I have had many bruising sessions of Too Much Information. However, during these long years of having my body language ignored by people who love the sound of their own voices, I have had the time to devise My Guide to Bores.
The first is The Pedagogue. The Pedagogue loves to teach and uses every social situation to fill other people up with his or her learning. So accustomed to hearing his or her voice in the classroom, or training-room, or university tutorial, The Pedagogue believes every occasion is a chance to share knowledge. And, accustomed to pupils shuffling papers and picking their teeth with staples, The Pedagogue will ignore all signals that his or her audience (of one, two or twenty) is bored rigid.

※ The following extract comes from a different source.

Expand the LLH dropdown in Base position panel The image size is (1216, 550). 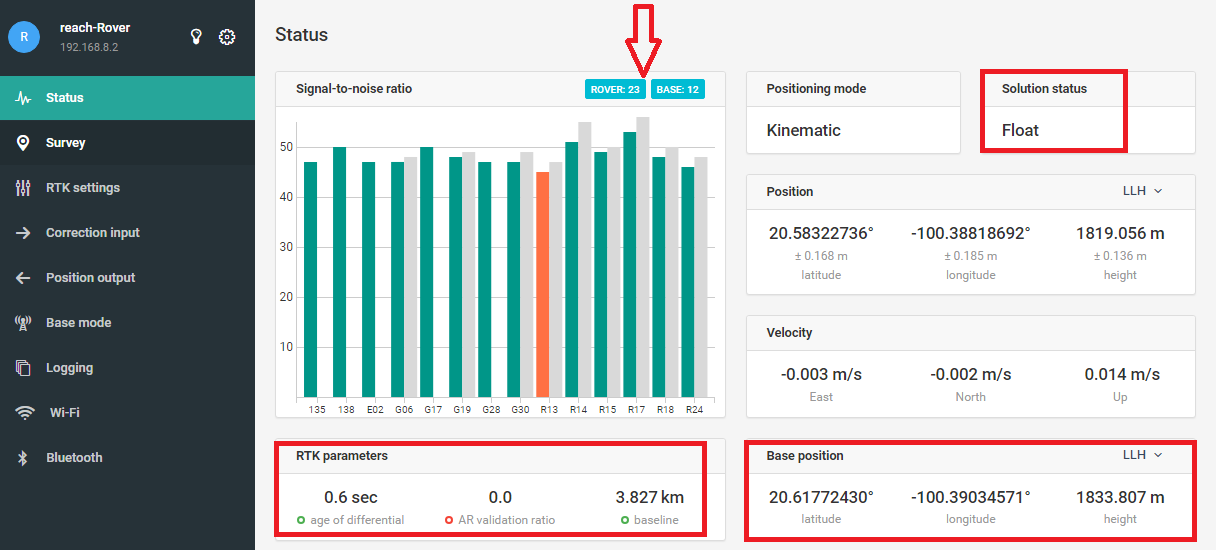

The second is Details. Details believes that no story is complete without times, dates and verbatim reports of what people said. A report from – I hesitate to call it a conversation – Details will go something like this: “And so she said she would pick me up at nine on Tuesday, but I had to go to the supermarket first, so by the time I got home it was nine-fifteen, and she was waiting in her car outside my house and she said, ‘Hurry up, we’re going to be late’ and I said, ‘Just let me throw some make-up on’ and she said, ‘OK but make it snappy.’ So I went upstairs and I thought I would change, but I couldn’t find my new jeans anywhere. I turned the washbasket upside-down and found them at the bottom, but they were smelly, and by then it was already nine-thirty, and then she called from the car to say where the hell are you, and I said I was just changing. She said hurry up, so I put on my old jeans and threw on some lipstick and just brushed my hair really fast, but by the time I got the car it was nine-thirty five and so we were late for the movie.”

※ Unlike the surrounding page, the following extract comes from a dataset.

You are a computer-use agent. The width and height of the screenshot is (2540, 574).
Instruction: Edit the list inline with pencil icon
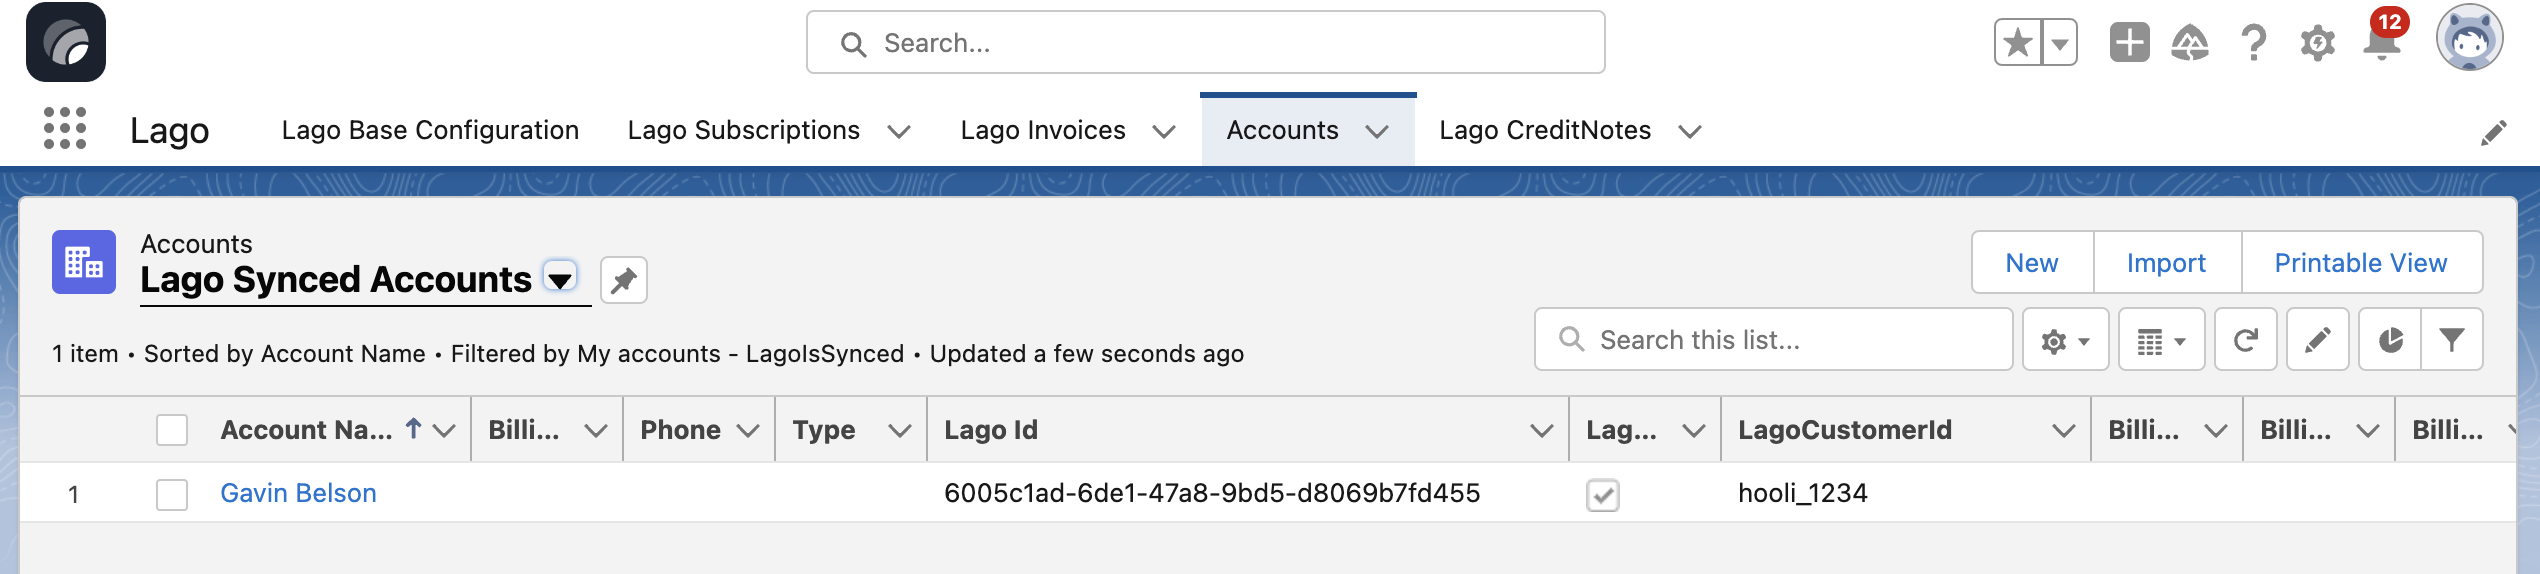2317,340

In the pantheon of bores, there lurks The Enthusiast. The Enthusiast has a single hobby or interest, which is arcane to the rest of the world, but infinitely fascinating to him or her. No matter how hard you try to lead the conversation to new and uncharted waters, The Enthusiast will try just as hard to return it back to his or her safe haven. Whether it is clay-pigeon shooting, advances in prosthetic limb technology or the invention of the Kreepy-Krawly, the Enthusiast will direct your comment that you still haven’t decide whether you would support Obama or Hillary if you lived in the US straight back to birds, limbs or pools. No straying is tolerated with the Enthusiast.

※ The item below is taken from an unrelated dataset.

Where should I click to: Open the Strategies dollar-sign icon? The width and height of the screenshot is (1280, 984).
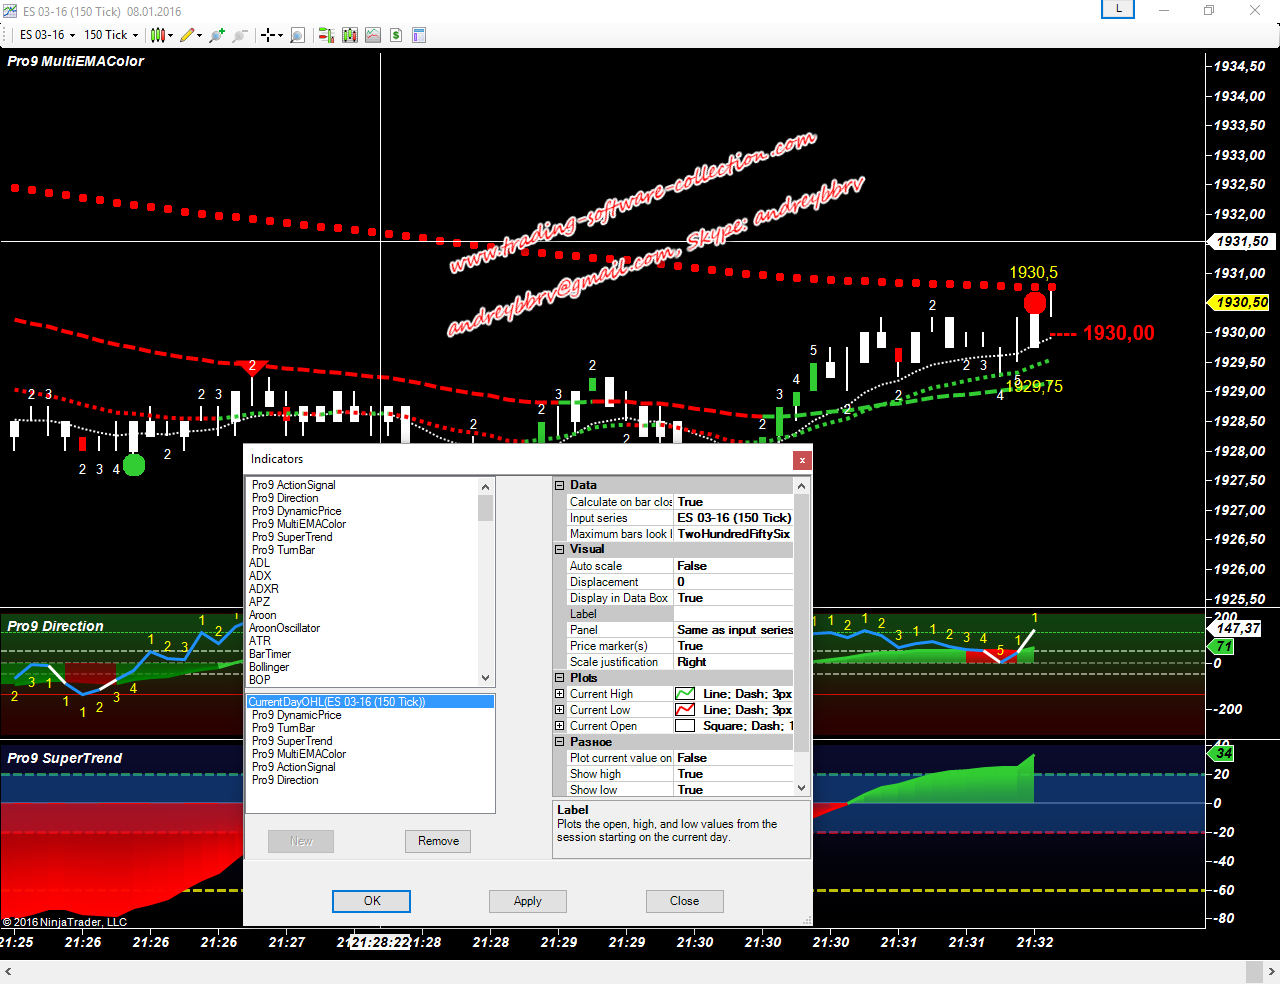pyautogui.click(x=396, y=35)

Another type is The Entertainer. This is the person who the first time you meet him or her, you think, “Hilarious! What funny stories! I’ve never laughed so much!” The next time you encounter the Entertainer, you hear the stories again. You come away thinking, “Whoops, she must have forgotten that she’s told me those already. But what a hoot!” The third time you meet this person, you realise Those Are Her Stories.
A fifth is The Narcissist. Much like the Enthusiast, the Narcissist likes to grab a theme by the coat-tails and milk it for all it is worth. However, unlike the Enthusiast, the Narcissist’s favourite topic is wide-ranging, engrossing and infinitely fascinating in all its aspects, for of course the Narcissist is in love with him or herself. Any conversational gambit of yours will be met with “When I …”, “Of course, my feeling is …” or “I always say …”
To the bores, I say this:
- Read your audience. If they are yawning broadly, have a desperate look in their eyes or have slumped over in their chairs, chances are you are boring them.
- Ask questions. When the person responds, try asking them another question and even a third. You’ll be surprised by how refreshing it is. (For the Pedagogues out there, don’t for God’s sake, ask, “Do you understand me?”. You will be whipped upside the head.)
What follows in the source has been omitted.